Customer Acquisition and Revenue Diversification: Plans to target customers where performance matters, cross-sell and upsell within the installed base, and unlock further revenue growth via geographic expansion, particularly in APJ and Southern Europe.
Product and Platform Strategy: More product releases across the platform expected in the coming quarters, with a focus on security and edge-based capabilities.
The selected topic was not discussed during the call.
The earnings call highlights strong financial performance with impressive revenue growth across all sectors, especially in security. The company raised full-year revenue guidance and improved cash flow, indicating operational efficiency. Despite slightly cautious Q4 guidance, the optimistic outlook on international expansion, particularly in APJ, and strong cross-sell strategies suggest growth potential. The market cap indicates moderate volatility, leading to a positive stock price movement prediction over the next two weeks.
All transcripts are sourced directly from the official live webcast or the company’s official investor relations website. We use the exact words spoken during the call with no paraphrasing of the core discussion.
Full verbatim transcripts are typically published within 4–12 hours after the call ends. Same-day availability is guaranteed for all S&P 500 and most mid-cap companies.
No material content is ever changed or summarized in the “Full Transcript” section. We only correct obvious spoken typos (e.g., “um”, “ah”, repeated 10 times”, or clear misspoken ticker symbols) and add speaker names/titles for readability. Every substantive sentence remains 100% as spoken.
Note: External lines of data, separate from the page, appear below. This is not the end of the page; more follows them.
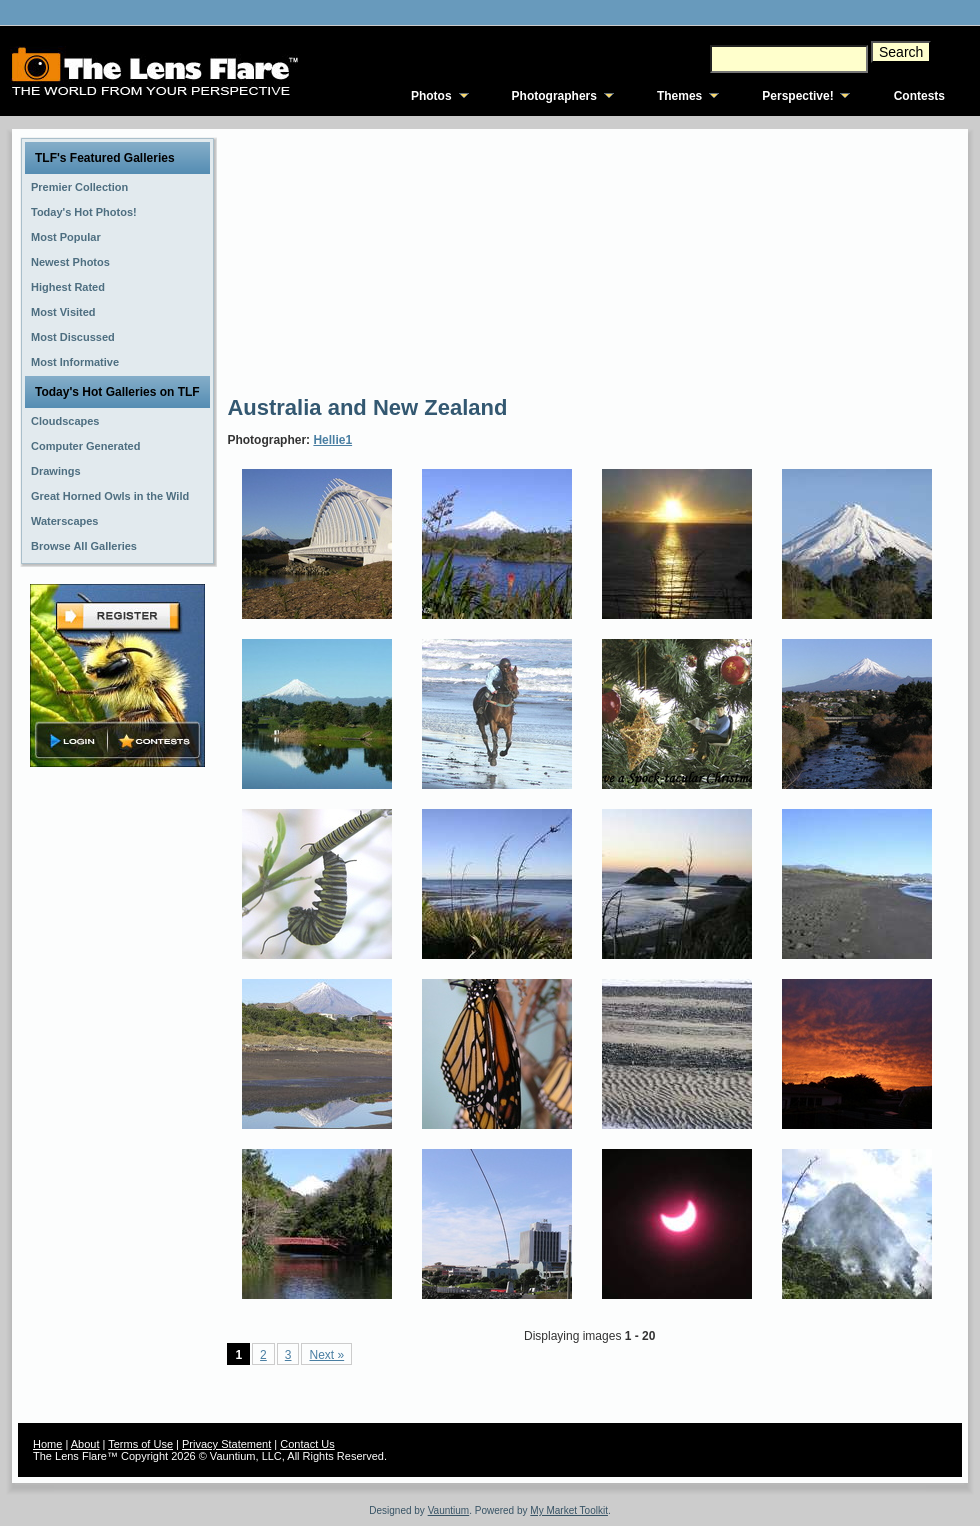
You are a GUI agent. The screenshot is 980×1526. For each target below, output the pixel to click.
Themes (679, 96)
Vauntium (449, 1510)
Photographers (554, 96)
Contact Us (307, 1444)
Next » (326, 1355)
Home (47, 1444)
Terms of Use (140, 1444)
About (85, 1444)
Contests (919, 96)
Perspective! (797, 96)
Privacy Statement (226, 1444)
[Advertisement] (373, 260)
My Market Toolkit (569, 1510)
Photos (431, 96)
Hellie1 (332, 440)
When audio quality is poor or multiple speakers talk over each other, we mark the section instead of guessing. This ensures complete accuracy rather than introducing potential errors.
They are generated by a specialized financial-language model trained exclusively on 15+ years of earnings transcripts. The model extracts financial figures, guidance, and tone with 97%+ accuracy and is regularly validated against human analysts. The full raw transcript always remains available for verification.